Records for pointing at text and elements
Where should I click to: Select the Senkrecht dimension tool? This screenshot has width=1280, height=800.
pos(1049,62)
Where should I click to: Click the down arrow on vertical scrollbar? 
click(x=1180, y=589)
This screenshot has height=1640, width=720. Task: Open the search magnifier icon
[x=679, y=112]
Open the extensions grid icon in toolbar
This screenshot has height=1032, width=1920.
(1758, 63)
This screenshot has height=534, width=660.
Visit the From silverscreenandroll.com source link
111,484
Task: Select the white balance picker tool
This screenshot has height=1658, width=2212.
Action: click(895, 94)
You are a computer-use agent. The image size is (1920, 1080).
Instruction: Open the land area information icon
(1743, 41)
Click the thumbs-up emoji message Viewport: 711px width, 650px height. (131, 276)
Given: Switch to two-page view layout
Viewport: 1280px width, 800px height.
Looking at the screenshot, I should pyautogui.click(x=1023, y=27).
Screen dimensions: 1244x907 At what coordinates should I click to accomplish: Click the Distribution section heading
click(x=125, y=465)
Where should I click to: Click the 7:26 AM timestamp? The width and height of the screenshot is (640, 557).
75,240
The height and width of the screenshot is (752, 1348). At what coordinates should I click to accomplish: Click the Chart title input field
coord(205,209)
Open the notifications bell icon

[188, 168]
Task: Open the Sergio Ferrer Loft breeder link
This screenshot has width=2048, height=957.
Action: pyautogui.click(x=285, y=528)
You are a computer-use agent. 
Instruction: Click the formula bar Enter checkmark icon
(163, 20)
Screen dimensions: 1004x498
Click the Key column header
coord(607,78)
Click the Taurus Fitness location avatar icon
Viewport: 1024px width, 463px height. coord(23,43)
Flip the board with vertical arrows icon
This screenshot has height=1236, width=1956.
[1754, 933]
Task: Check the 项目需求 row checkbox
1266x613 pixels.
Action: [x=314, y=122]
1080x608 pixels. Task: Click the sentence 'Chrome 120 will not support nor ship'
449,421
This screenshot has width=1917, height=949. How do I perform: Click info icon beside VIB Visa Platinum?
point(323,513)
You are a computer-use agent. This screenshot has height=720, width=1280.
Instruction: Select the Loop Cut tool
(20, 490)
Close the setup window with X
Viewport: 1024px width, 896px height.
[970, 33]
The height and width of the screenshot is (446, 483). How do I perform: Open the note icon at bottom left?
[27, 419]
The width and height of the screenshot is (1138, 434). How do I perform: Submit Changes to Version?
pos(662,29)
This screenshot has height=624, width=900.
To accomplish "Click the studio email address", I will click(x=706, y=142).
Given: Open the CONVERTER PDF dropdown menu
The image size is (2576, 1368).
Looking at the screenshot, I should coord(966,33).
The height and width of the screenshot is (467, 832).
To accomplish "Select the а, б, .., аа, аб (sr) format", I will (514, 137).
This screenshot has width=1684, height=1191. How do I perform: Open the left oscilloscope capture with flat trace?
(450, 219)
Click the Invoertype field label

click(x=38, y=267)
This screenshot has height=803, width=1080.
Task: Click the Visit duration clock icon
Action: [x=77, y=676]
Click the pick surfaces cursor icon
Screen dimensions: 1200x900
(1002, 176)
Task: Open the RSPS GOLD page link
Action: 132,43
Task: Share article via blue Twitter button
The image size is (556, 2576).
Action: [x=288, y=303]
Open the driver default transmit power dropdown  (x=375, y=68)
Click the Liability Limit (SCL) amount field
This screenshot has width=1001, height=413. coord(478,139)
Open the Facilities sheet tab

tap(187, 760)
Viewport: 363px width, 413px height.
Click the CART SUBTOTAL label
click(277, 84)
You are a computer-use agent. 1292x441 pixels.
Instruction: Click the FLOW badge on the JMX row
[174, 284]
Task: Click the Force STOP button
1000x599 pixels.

AIM: Copy every line of the records above that contains the string "what". Treat case as significant.

TASK SOLUTION:
Screen dimensions: 1244x907 At what coordinates should I click to accomplish: Click the Distribution section heading
The height and width of the screenshot is (752, 1348). At what coordinates should I click to accomplish: Click the Chart title input field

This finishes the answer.